After running a load test:

Pass Criteria:

  • ✅ All requests meet latency SLA (e.g., P95 < 300ms)
  • ✅ Error rate under threshold (< 0.1%)
  • ✅ No resource exhaustion (CPU < 80%, memory stable, no connection pool saturation)
  • ✅ Sustained load for test duration without degradation

Fail Criteria:

  • ❌ Latency exceeds SLA
  • ❌ Error rate spikes
  • ❌ Gradual degradation over time (memory leak, connection leak)
  • ❌ Resource exhaustion (CPU pegged, OOM errors)

Next Steps:

  • If passing: Establish this as regression baseline, run periodically in CI
  • If failing: Profile to find bottleneck, optimize, re-test
  • If borderline: Test at higher load (stress test) to find safety margin

Common Mistakes

❌ Not Ramping Load Gradually

Symptom: Instant 0 → 1000 users, everything fails

Fix: Ramp over 2-5 minutes to let auto-scaling/caching warm up (except spike tests, where instant jump is the point)

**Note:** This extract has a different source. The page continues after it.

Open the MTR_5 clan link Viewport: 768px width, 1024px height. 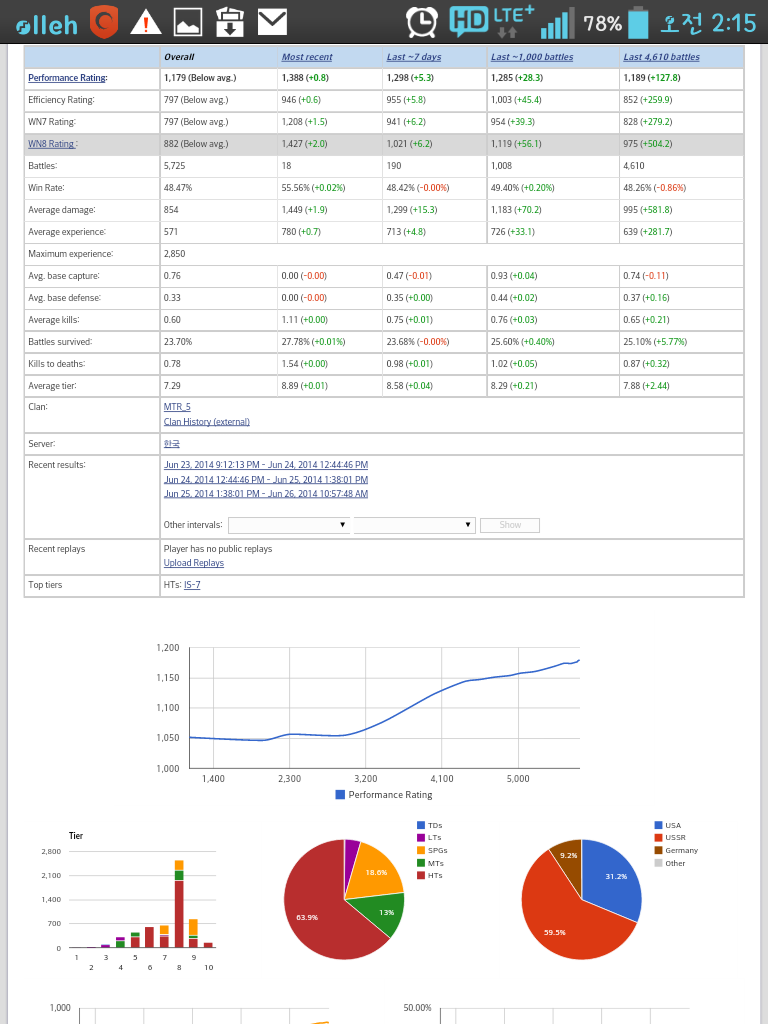(x=177, y=407)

❌ Testing With Empty Database

Symptom: Tests pass with 100 records, fail with 1M records in production

Fix: Seed staging database with production-scale data


❌ Ignoring External Dependencies

Symptom: Your API is fast, but third-party payment gateway times out under load

Fix: Include external service latency in SLAs, or mock them for isolated API testing

Quick Reference

Getting Started Checklist:

  1. Define SLAs (latency P95/P99, throughput, error rate)
  2. Choose tool (k6 or JMeter for most cases)
  3. Start with Load Test (baseline validation)
  4. Run Stress Test (find capacity limits)
  5. Establish regression baseline
  6. Run in CI on major changes

When Debugging Slow App:

  1. Profile first (APM, database logs)
  2. Fix obvious issues (indexes, N+1, caching)
  3. Measure improvement
  4. THEN load test to validate

Interpreting Results:

  • Report P95/P99, not just average
  • Compare against SLAs
  • Check for resource exhaustion
  • Look for degradation over time (soak tests)

Bottom Line

Performance testing validates capacity and catches regressions.

Profiling finds bottlenecks.

Don't confuse the two - diagnose first, test second.